Previous research has shown that aquatic embryos can detect and learn from visual and chemical cues in the water around them and directly learn from those cues. However, little is known about how the presence of neighbors in the nest contributes to learning during the egg stage. Given the proximity of eggs to one another in a nest, embryos also have the potential to gain information about the environment by paying attention to the behavior of other embryos (i.e., learning through social mechanisms).
This project will use a common, freshwater fish species, the fathead minnow, to investigate whether and how embryos learn about locally abundant predators during the egg stage from other individuals in the nest, and to understand how this information is transferred among egg-bound individuals. These data will provide new insight into the development of behavior and communication at a critical early life stage.
The PI will also collaborate with science education faculty and an interdisciplinary team of undergraduates to develop and deliver education materials for K-12 students (via a Junior Scientist education program) and conduct outreach to the local community with a focus on evolutionary biology, biodiversity, and the process of scientific inquiry.
The embryonic stage is a critical window of development and embryos are highly sensitive to environmental cues in a variety of modalities. During the egg stage, individuals may obtain information about the environment directly (via asocial learning mechanisms) or by observing the behavior of conspecifics (social learning mechanisms), or via a combination of the two.

→ Given records
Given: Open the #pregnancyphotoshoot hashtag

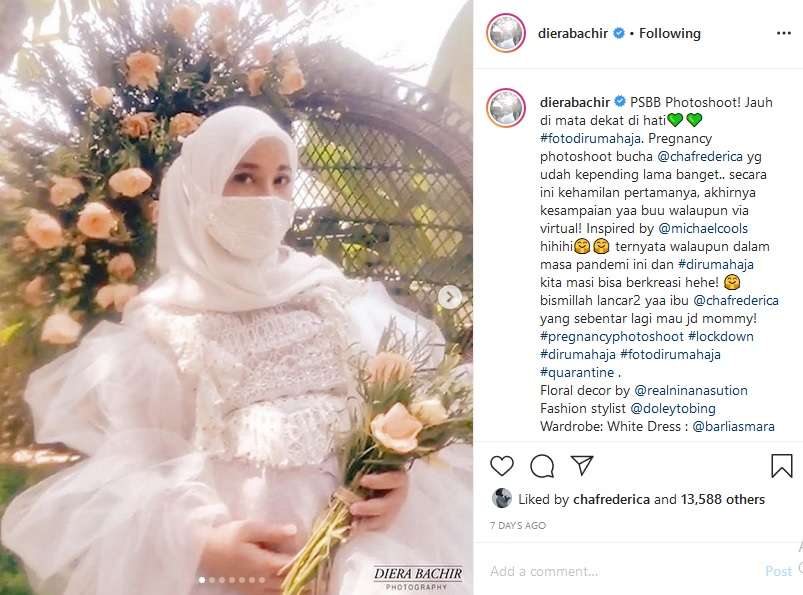Looking at the screenshot, I should [x=611, y=336].
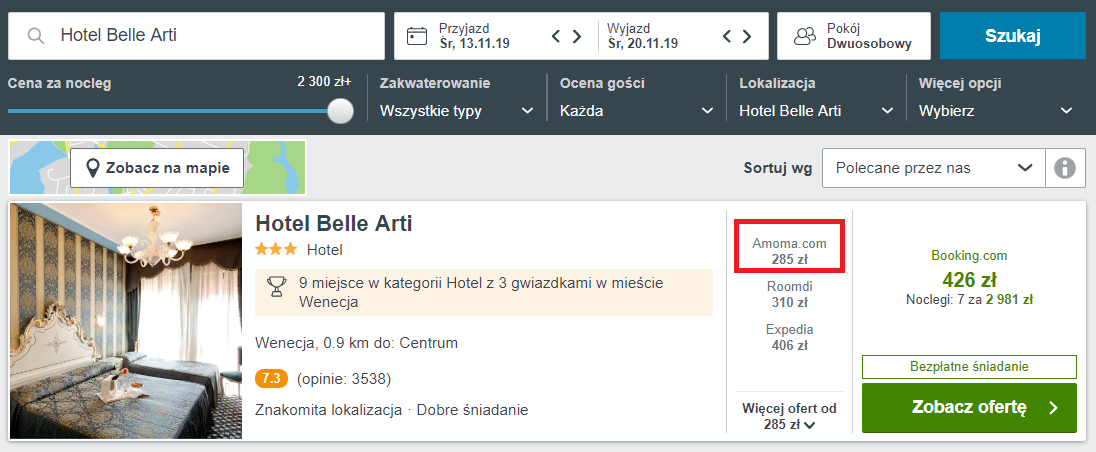Viewport: 1096px width, 452px height.
Task: Open the Hotel Belle Arti room photo
Action: tap(126, 321)
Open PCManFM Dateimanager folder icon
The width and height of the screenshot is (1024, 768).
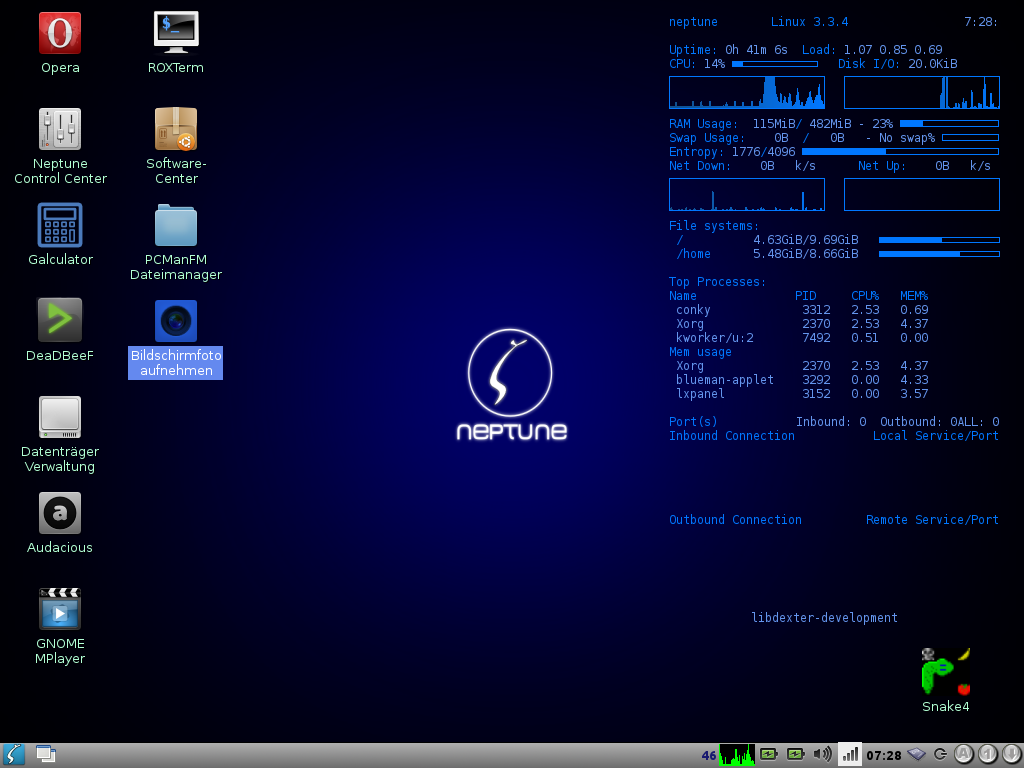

→ Task
Repeat, word for word, the part of the excerpt on fish embryo learning that opens with the words "The embryonic stage" and closes with "of the two.".

→ Response area
The embryonic stage is a critical window of development and embryos are highly sensitive to environmental cues in a variety of modalities. During the egg stage, individuals may obtain information about the environment directly (via asocial learning mechanisms) or by observing the behavior of conspecifics (social learning mechanisms), or via a combination of the two.